[Data extracted from a collection]
########
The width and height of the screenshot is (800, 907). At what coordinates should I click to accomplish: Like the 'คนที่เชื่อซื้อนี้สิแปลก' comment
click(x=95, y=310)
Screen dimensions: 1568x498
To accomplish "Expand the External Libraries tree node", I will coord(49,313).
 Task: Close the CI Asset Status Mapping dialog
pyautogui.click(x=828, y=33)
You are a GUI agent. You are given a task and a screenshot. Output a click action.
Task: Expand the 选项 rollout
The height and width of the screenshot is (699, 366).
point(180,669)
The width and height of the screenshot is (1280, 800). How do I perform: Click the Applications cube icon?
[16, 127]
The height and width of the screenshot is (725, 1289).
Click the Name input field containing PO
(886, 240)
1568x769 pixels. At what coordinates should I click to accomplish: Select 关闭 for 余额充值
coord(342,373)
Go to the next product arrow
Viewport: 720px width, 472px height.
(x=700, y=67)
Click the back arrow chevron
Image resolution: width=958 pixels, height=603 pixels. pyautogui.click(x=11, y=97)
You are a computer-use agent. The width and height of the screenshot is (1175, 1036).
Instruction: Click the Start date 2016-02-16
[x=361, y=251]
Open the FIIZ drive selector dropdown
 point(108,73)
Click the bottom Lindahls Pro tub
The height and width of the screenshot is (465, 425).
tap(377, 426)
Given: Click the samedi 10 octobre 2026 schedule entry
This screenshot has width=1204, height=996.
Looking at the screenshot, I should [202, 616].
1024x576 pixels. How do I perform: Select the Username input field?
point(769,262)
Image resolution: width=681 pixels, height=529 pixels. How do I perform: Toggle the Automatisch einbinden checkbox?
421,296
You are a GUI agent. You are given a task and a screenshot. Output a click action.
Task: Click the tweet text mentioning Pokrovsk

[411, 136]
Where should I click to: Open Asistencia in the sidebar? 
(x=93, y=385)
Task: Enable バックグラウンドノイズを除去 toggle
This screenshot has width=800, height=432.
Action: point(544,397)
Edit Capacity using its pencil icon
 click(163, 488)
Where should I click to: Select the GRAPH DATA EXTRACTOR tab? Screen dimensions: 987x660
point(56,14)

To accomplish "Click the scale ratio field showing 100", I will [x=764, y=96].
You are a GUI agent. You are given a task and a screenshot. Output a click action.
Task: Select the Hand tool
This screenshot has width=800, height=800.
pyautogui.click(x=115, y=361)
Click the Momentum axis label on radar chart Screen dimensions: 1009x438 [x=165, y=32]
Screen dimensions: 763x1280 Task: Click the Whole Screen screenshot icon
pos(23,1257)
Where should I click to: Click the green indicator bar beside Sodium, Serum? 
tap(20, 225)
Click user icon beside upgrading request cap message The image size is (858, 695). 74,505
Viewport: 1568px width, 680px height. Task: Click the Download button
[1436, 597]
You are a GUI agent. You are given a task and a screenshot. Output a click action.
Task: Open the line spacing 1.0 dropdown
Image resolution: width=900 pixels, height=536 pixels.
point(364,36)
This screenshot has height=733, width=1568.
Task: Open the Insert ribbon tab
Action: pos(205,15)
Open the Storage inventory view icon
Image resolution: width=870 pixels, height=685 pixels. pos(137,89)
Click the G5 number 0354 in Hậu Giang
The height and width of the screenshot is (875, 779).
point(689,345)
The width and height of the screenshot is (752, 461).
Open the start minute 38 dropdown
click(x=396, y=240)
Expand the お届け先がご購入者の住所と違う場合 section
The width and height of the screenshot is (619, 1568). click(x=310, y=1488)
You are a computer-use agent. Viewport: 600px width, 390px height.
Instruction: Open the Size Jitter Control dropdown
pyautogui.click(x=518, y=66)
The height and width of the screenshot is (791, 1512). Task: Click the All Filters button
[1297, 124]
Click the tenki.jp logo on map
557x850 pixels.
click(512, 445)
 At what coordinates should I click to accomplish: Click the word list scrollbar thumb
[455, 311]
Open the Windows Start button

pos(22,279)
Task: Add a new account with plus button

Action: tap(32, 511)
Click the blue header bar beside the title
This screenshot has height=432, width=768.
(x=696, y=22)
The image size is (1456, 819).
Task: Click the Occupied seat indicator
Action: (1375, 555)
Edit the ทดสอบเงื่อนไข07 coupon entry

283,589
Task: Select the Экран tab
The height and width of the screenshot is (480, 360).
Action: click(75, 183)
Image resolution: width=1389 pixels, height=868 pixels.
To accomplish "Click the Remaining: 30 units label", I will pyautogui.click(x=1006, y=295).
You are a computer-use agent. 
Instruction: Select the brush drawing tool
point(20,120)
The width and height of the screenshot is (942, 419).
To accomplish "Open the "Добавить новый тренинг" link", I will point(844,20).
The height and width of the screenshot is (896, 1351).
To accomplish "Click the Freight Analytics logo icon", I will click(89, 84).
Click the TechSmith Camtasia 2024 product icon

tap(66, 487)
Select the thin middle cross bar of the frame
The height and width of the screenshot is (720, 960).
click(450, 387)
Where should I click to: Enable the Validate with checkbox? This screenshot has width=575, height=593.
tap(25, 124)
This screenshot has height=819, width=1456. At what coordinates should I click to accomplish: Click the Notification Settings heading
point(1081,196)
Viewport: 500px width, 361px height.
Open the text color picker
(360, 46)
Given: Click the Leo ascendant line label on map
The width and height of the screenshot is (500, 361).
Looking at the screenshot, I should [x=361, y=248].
########
## [PROBLEM DETAILS]
Go through the entries above and copy each line holding the string "label".

## [ANSWER]
Click the Momentum axis label on radar chart Screen dimensions: 1009x438 [x=165, y=32]
To accomplish "Click the Remaining: 30 units label", I will pyautogui.click(x=1006, y=295).
Given: Click the Leo ascendant line label on map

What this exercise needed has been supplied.